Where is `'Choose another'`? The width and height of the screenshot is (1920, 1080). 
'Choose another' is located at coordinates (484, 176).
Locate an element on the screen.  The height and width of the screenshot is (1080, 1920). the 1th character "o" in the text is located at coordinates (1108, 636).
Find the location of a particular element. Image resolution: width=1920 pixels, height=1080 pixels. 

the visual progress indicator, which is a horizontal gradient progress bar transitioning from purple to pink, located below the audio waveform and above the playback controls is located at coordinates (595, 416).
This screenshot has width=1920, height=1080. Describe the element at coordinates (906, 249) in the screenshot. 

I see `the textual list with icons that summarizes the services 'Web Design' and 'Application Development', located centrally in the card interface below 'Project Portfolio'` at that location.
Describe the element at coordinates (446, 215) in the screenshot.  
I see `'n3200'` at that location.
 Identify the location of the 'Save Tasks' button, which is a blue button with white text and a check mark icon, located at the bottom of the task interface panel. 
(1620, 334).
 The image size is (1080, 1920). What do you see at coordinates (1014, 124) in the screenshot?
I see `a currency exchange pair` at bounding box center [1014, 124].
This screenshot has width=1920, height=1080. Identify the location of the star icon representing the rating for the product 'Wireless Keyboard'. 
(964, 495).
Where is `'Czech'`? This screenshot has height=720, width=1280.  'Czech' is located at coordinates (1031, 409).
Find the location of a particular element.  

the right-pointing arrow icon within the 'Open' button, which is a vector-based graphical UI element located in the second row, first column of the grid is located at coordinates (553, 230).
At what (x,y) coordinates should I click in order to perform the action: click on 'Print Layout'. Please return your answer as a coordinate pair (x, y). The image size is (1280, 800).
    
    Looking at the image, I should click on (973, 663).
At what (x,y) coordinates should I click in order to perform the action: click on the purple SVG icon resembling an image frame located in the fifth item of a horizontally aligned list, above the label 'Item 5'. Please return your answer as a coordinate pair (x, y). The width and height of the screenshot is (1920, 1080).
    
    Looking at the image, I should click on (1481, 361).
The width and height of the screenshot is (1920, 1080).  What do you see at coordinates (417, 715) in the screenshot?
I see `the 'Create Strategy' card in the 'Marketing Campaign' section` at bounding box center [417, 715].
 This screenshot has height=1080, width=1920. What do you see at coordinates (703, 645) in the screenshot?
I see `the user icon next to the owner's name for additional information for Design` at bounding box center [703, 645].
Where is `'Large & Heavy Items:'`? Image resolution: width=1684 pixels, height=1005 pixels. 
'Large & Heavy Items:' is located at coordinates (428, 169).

▶ _GOAL OF THE EXERCISE_: Locate each line in the listing above that contains the word "Choose", with case counting, and copy those lines out in full.

▶ _TASK SOLUTION_:
Where is `'Choose another'`? The width and height of the screenshot is (1920, 1080). 
'Choose another' is located at coordinates (484, 176).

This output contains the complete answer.